*What to work on*. Edit the section of the material that opens with the line containing "Given: Expand the StickyNotes · Hover layer" and closes with the line containing "Action: point(617,62)" so that "list view" becomes "grid view", with everything else left as it is. Return only those lines.

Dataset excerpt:
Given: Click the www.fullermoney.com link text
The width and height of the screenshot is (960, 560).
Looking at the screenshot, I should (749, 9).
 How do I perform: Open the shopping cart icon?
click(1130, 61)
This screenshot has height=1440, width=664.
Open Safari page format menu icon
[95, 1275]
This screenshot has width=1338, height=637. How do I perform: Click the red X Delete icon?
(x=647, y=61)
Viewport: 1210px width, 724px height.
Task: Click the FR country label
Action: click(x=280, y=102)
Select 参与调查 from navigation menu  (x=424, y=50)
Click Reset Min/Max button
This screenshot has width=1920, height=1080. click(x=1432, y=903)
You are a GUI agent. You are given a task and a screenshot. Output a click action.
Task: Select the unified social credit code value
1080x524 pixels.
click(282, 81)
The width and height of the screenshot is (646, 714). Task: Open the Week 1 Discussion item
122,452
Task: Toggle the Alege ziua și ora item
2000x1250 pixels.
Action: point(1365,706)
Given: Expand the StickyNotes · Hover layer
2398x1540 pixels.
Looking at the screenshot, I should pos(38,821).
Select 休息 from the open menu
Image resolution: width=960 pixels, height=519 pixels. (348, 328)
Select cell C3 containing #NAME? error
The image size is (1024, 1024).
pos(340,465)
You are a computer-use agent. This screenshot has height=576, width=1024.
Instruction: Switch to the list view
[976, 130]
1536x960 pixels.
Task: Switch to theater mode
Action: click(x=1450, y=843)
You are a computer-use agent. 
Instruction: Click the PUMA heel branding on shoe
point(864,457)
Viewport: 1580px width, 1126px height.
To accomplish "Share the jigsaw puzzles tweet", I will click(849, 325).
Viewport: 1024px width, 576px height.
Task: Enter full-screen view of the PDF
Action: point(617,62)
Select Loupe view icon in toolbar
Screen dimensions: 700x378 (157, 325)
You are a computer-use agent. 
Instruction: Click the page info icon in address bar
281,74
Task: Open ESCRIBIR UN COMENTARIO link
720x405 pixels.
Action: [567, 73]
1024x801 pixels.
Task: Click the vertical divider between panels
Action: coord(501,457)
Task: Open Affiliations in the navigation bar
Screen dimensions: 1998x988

*The reply*.
Given: Expand the StickyNotes · Hover layer
2398x1540 pixels.
Looking at the screenshot, I should pos(38,821).
Select 休息 from the open menu
Image resolution: width=960 pixels, height=519 pixels. (348, 328)
Select cell C3 containing #NAME? error
The image size is (1024, 1024).
pos(340,465)
You are a computer-use agent. This screenshot has height=576, width=1024.
Instruction: Switch to the grid view
[976, 130]
1536x960 pixels.
Task: Switch to theater mode
Action: click(x=1450, y=843)
You are a computer-use agent. 
Instruction: Click the PUMA heel branding on shoe
point(864,457)
Viewport: 1580px width, 1126px height.
To accomplish "Share the jigsaw puzzles tweet", I will click(849, 325).
Viewport: 1024px width, 576px height.
Task: Enter full-screen view of the PDF
Action: point(617,62)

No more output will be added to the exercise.